- _Exercises_
(A) Answer these from the piece on active voice in internal audit reports:
(i) What complaint do the authors hear most often from internal auditors and their clients?
(ii) What has Sara seen while delivering training to internal audit teams?
(iii) What writing shift does the piece promise to share?
(B) Retype part of the piece on active voice in audit reports word for word. Begin at the words "One of the complaints" and stop after "to active voice.".
(C) For each statement, say yes or no according to the piece on active voice in internal audit reports, and quote the words that decide it:
(i) The authors say their clients often disagreed with their conclusions.
(ii) Sara has trained internal audit teams in many parts of the world.
(iii) The piece describes the writing trick as making reports clear, credible, and compelling.

- _Selected passage_
An Active Voice in Internal Audit Reports Inspires Action

An Active Voice in Internal Audit Reports Inspires Action

One of the complaints we hear most from internal auditors — and their clients — across the world is that lengthy reports often don’t prompt action. During our practitioner days, we were often disappointed when internal audit reports we labored long and hard to craft often landed with a deafening silence. It wasn’t that the client didn’t agree with our conclusions. It was often a case that the passive nature of the report failed to inspire action. 

Through delivering training to internal audit teams across the world, Sara has seen both entrenched habits and a desire for change. How can we approach reporting differently, by focusing on something that puts the spotlight on action? In this piece, we will share how you can master a surprising writing trick that makes reports clear, credible, and compelling — shifting from passive to active voice.

- _Information shown_
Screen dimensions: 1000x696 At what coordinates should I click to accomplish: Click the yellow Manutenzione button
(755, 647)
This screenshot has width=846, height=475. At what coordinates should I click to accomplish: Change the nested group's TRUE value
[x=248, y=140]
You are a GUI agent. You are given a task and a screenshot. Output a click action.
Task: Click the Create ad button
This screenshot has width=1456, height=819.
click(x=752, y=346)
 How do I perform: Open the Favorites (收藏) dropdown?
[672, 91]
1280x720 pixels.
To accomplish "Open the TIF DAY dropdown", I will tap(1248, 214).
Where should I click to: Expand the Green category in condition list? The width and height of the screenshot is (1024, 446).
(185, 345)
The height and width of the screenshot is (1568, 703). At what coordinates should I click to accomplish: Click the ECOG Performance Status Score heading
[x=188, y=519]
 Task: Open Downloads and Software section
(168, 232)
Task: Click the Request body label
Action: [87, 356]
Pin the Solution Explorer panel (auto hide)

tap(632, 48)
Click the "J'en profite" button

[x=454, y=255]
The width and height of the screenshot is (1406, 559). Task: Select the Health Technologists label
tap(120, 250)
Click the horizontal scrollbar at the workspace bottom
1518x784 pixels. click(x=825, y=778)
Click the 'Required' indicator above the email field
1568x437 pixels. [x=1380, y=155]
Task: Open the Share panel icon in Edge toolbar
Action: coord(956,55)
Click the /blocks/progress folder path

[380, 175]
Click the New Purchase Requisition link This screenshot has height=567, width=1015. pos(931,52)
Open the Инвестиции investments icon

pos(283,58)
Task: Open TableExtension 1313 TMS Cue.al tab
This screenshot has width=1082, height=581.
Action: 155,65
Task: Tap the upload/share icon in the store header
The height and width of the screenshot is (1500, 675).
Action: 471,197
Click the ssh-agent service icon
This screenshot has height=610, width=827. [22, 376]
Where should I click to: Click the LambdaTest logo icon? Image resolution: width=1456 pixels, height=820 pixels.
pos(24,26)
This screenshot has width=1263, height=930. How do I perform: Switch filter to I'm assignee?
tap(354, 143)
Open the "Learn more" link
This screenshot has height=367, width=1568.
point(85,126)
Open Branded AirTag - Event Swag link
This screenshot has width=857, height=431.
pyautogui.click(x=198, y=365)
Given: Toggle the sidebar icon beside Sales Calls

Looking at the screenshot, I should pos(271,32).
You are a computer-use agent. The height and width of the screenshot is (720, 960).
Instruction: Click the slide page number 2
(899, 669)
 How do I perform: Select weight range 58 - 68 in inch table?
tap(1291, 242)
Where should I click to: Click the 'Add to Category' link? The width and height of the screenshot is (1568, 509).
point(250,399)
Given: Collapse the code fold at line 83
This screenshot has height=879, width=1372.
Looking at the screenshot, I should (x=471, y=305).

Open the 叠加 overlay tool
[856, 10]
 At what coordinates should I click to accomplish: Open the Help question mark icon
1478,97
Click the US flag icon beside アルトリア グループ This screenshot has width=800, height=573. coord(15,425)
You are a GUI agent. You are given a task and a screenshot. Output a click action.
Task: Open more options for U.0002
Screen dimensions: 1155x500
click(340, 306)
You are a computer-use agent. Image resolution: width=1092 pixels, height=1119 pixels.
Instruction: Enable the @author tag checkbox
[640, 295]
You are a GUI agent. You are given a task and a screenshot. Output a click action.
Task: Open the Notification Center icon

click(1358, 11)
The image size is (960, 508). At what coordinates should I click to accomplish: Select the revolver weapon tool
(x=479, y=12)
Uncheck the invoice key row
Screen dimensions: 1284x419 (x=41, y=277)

- _Task-by-task outputs_
(A)
(i) Lengthy reports often don't prompt action.
(ii) Both entrenched habits and a desire for change.
(iii) Shifting from passive to active voice.

(B)
One of the complaints we hear most from internal auditors — and their clients — across the world is that lengthy reports often don’t prompt action. During our practitioner days, we were often disappointed when internal audit reports we labored long and hard to craft often landed with a deafening silence. It wasn’t that the client didn’t agree with our conclusions. It was often a case that the passive nature of the report failed to inspire action. 

Through delivering training to internal audit teams across the world, Sara has seen both entrenched habits and a desire for change. How can we approach reporting differently, by focusing on something that puts the spotlight on action? In this piece, we will share how you can master a surprising writing trick that makes reports clear, credible, and compelling — shifting from passive to active voice.

(C)
(i) No: "It wasn’t that the client didn’t agree with our conclusions."
(ii) Yes: "Through delivering training to internal audit teams across the world"
(iii) Yes: "makes reports clear, credible, and compelling"